====== Data under study

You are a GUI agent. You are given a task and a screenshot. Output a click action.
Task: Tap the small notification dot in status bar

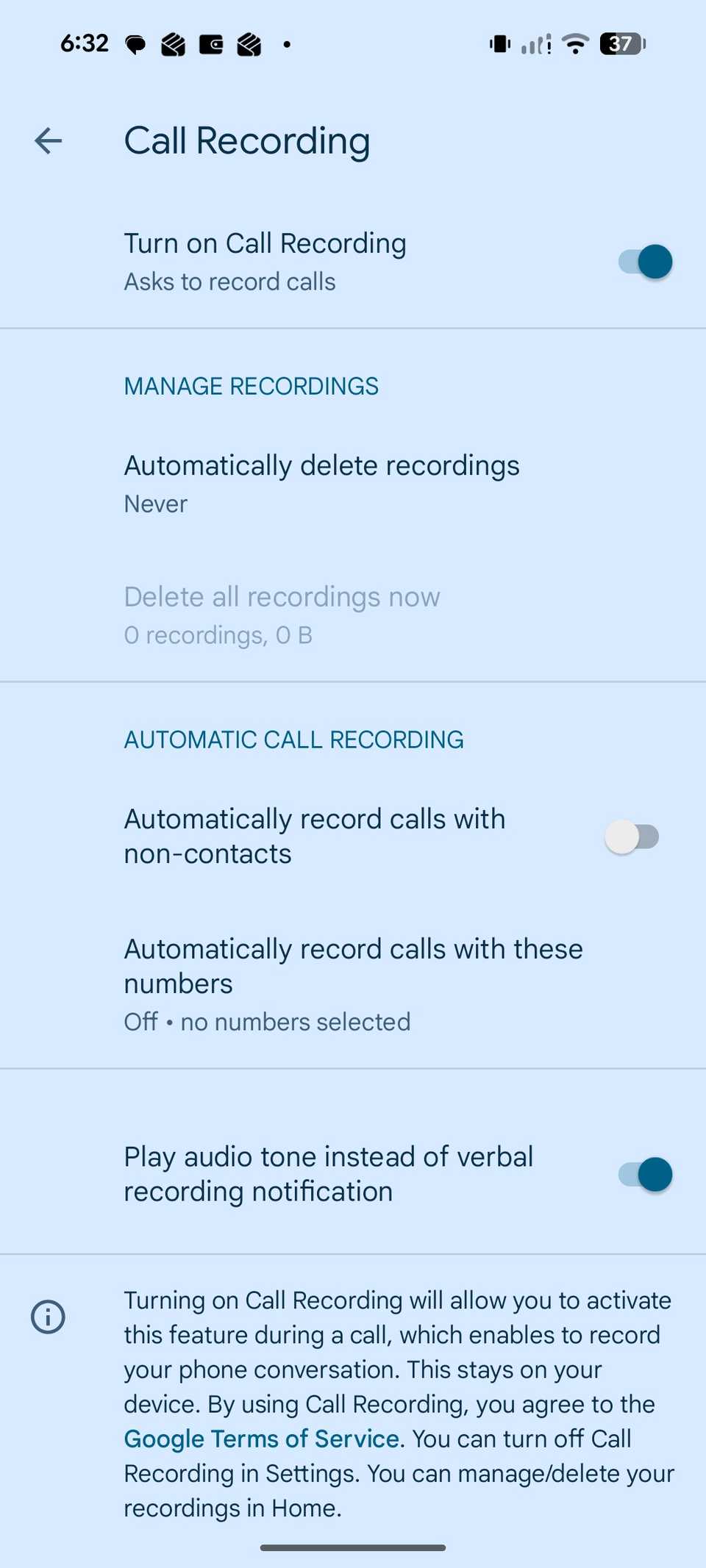pos(287,43)
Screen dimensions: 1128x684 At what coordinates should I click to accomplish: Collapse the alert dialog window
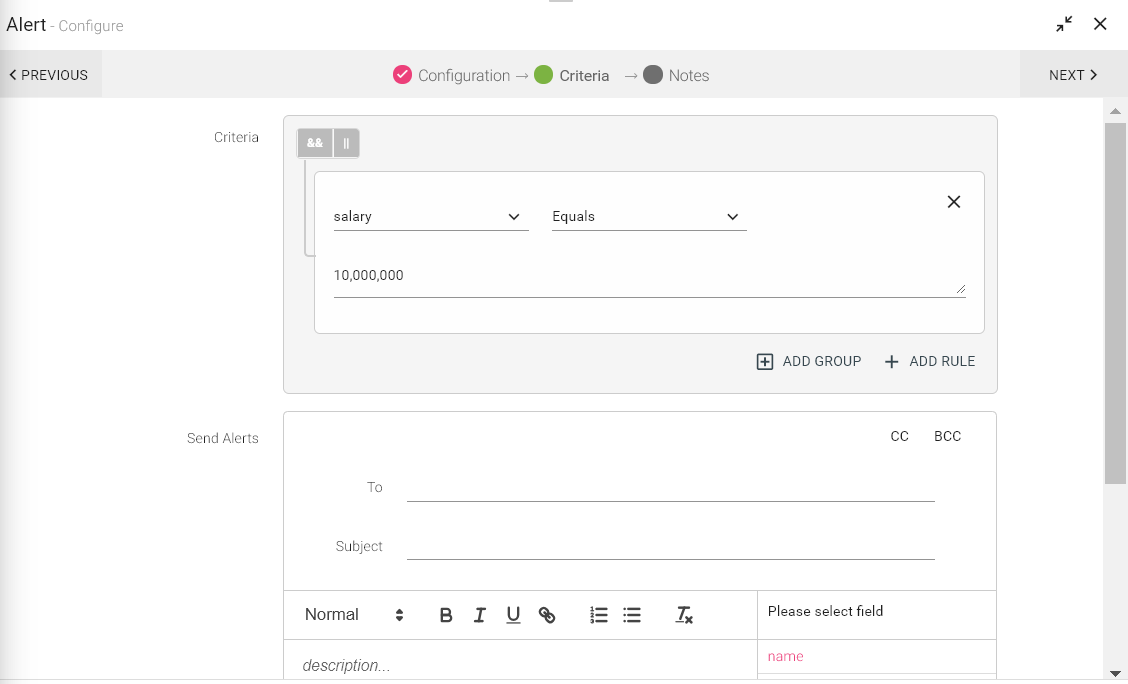click(1064, 24)
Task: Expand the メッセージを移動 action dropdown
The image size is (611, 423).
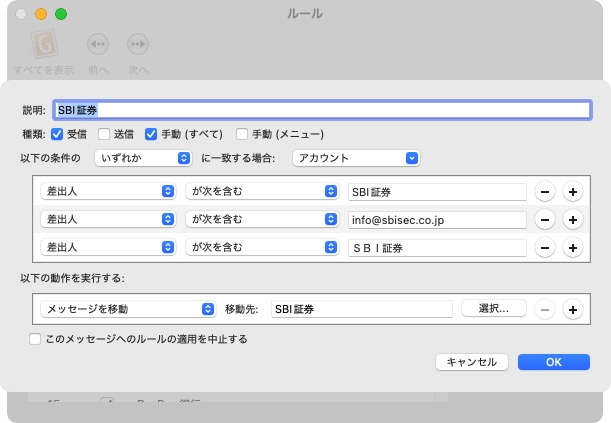Action: (x=127, y=309)
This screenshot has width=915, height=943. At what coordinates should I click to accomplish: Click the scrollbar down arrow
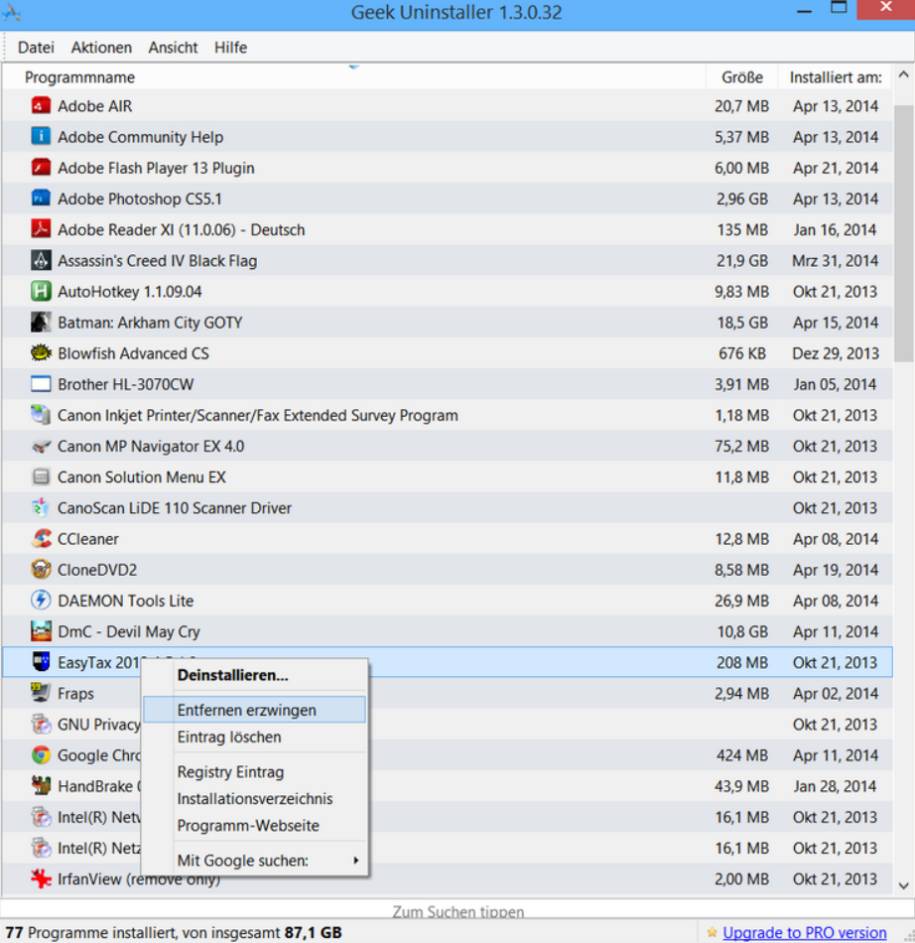click(902, 884)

============

• What you have to do: With the pictures left out, give again exactly the lines from the one that contains "This screenshot has" through the final line of the data above.

• Your solution:
This screenshot has width=915, height=943. At what coordinates should I click to accomplish: Click the scrollbar down arrow
click(902, 884)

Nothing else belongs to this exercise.